An overview on listed investment vehicles and club deals in Italy. Fabio Ilacqua, NY Managing Partner at Gianni, Origoni, Grippo, Cappelli & Partners

by Fabio Ilacqua, NY Managing Partner at Gianni, Origoni, Grippo, Cappelli & Partners; Raffaele Sansone, Counsel

Fabio Ilacqua is the Managing Partner of the firm’s New York office. He specializes in corporate finance, debt and equity capital markets, advising issuers, banks and private equity funds in securities offerings and listings..

Private markets completed an impressive decade of growth. Private market assets under management (AUM) grew by 10% in 2019 and $4 trillion in the past decade, an increase of 170%, while the number of active private equity (PE) firms has more than doubled and the number of US sponsor-backed companies has increased by 60%. Over that same period, global public market AUM have grown by roughly 100%, while the number of US publicly traded companies have stayed roughly flat (but is down nearly 40% since 2000) (Source: McKinsey Global Private Markets Review 2019 and 2020).

As far as Italy is concerned, there is a strong concentric push (thanks also to generous tax incentives), on the one hand, (i) to channel part of Italian savings towards the so called “real economy” (in particular, towards innovative SMEs and start-ups) and, on the other hand, (ii) to strengthen the alternative financing sources for SMEs (which are more and more willing to open raise capital by private equity and private debt funds).  In a nutshell, private markets are becoming more relevant also in Italy than ever.

In this scenario, market participants increasingly have called for the expansion of such investment opportunities for “private” investors (in particular, high net worth individuals and affluent rather than mass retail clients) seeking asset classes with a risk/return profile more suitable to face the predicted uncertain and volatile scenarios of public markets. However, the lack of access to investments in private funds is contributing negatively to this trend. Indeed, existing alternative investment funds can be mostly subscribed by a limited number of Italian (sophisticated) professional investors.
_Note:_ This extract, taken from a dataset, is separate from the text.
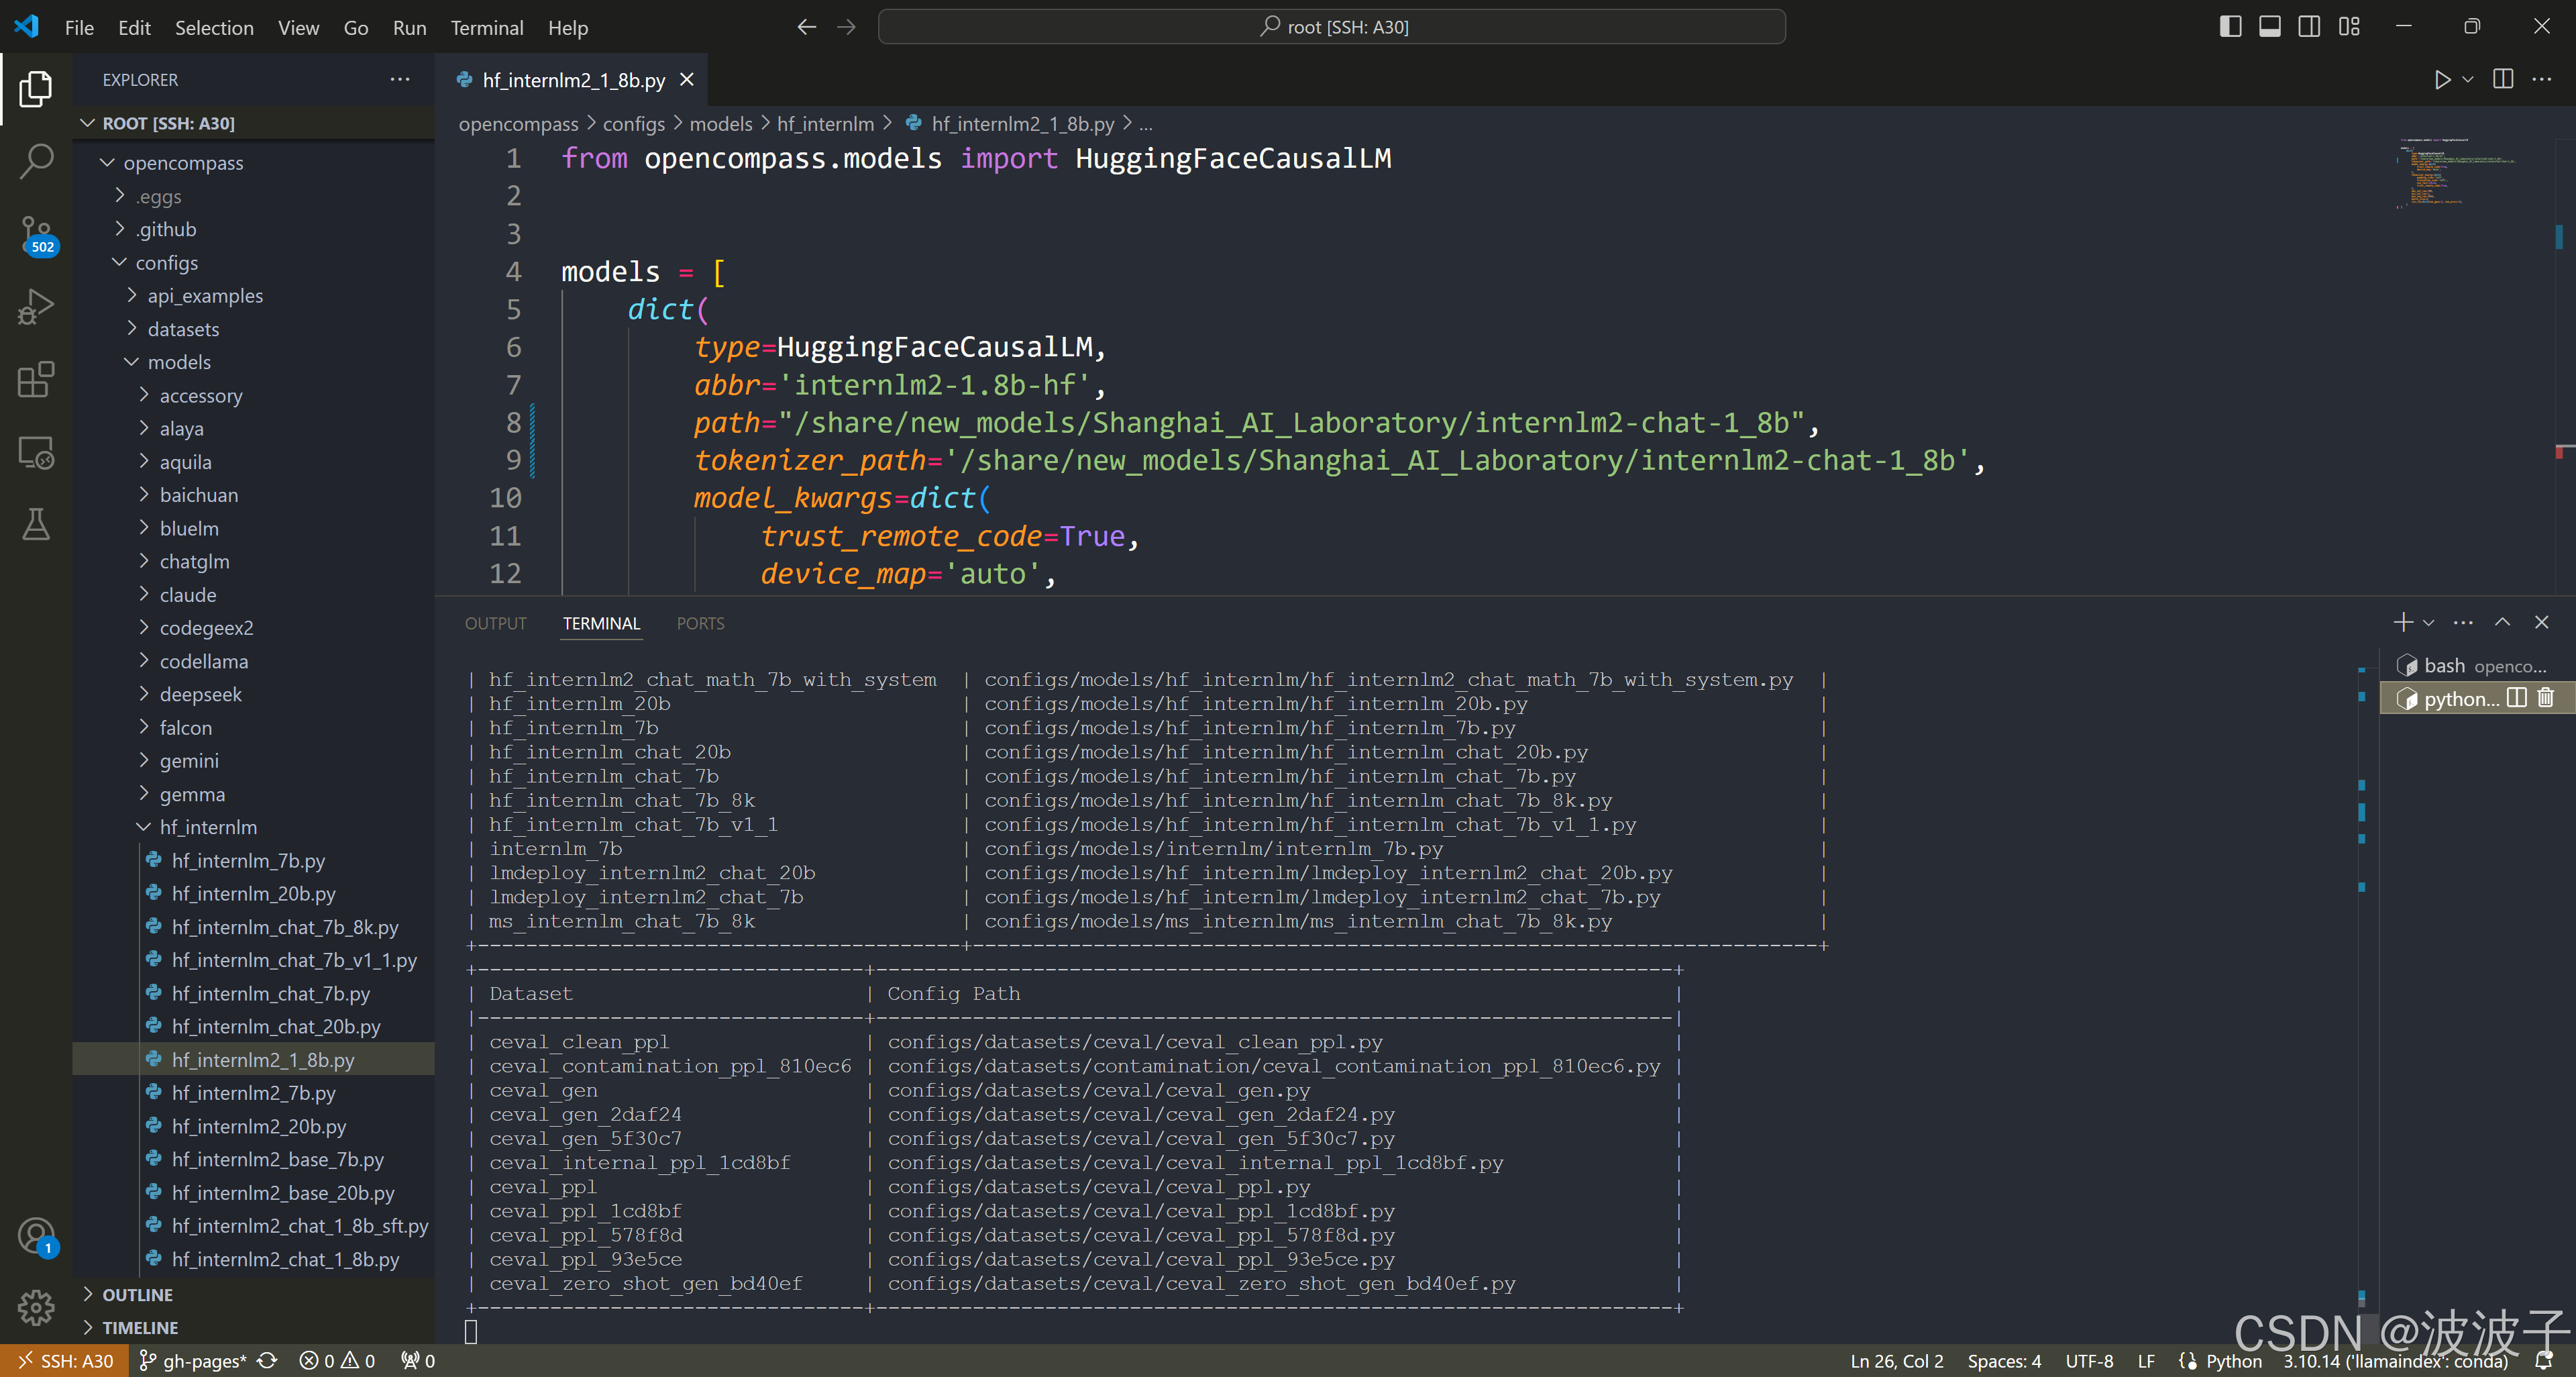
Task: Open the Testing flask icon view
Action: click(x=36, y=523)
Making private market mainstream requires lawyers to create new investment structures and solutions: the listing on the so-called Market Investment Vehicles – Professional Segment (MIV), organized and managed by the Italian Stock Exchange, represents a possible case study, being one of the most innovative models to enlarge access to private markets to new classes of investors.

The listing of NB Aurora – on which our law firm (Gianni, Origoni, Grippo, Cappelli & Partners) provided legal assistance to the underwriters – represented the first pioneer deal in Italy. In particular, NB Aurora is the first permanent capital PE vehicle listed on the MIV in Italy, which was established by US asset manager Neuberger Berman with the aim of acquiring minority stakes in unlisted top-notch Italian SMEs in order to support their growth and internationalization process by (i) investing with a medium-long term horizon and (ii) supporting entrepreneurs, as their partner, in strategic and management choices. In a nutshell, NB Aurora is a public company by means of which investors would have access to a diversified portfolio of unlisted Italian SMEs.

Such transaction – which involved four different jurisdictions (US, Italy, UK and Luxembourg) – showed all the potentials of MIV in Italy, which represents a “meeting place” that brings together alternative asset managers of the most diverse asset classes (including private equity, private debt, infrastructure and venture capital) and “patient” investors, ensuring a continuous price formation together with a new trading system anchored to NAV. We expect that further initiatives would follow the course of NB Aurora, while others pursue different structures.

The listing of PE vehicles is not the only option though. Several asset managers are working (with the support of our firm) at the structuring of new private market funds tailored for non-professional investors (e.g., ELTIF or master-feeder structures). We are also seeing a strong growing interest from private investors in investing in club deals in Italy, that is entrepreneurs look favorably to structures that allow deciding on a “deal-by-deal” basis and, therefore, whether investing in private equity or not. As opposed, a traditional alternative investment fund assumes – unlike club deals – full “trust” and reliance on the manager with which all investment choices are entrusted according to an investment policy and a predefined strategy. Therefore, club deals could then represent a suitable alternative option for private investors with strong experience and ability to make closer assessments on a “deal-by-deal” basis.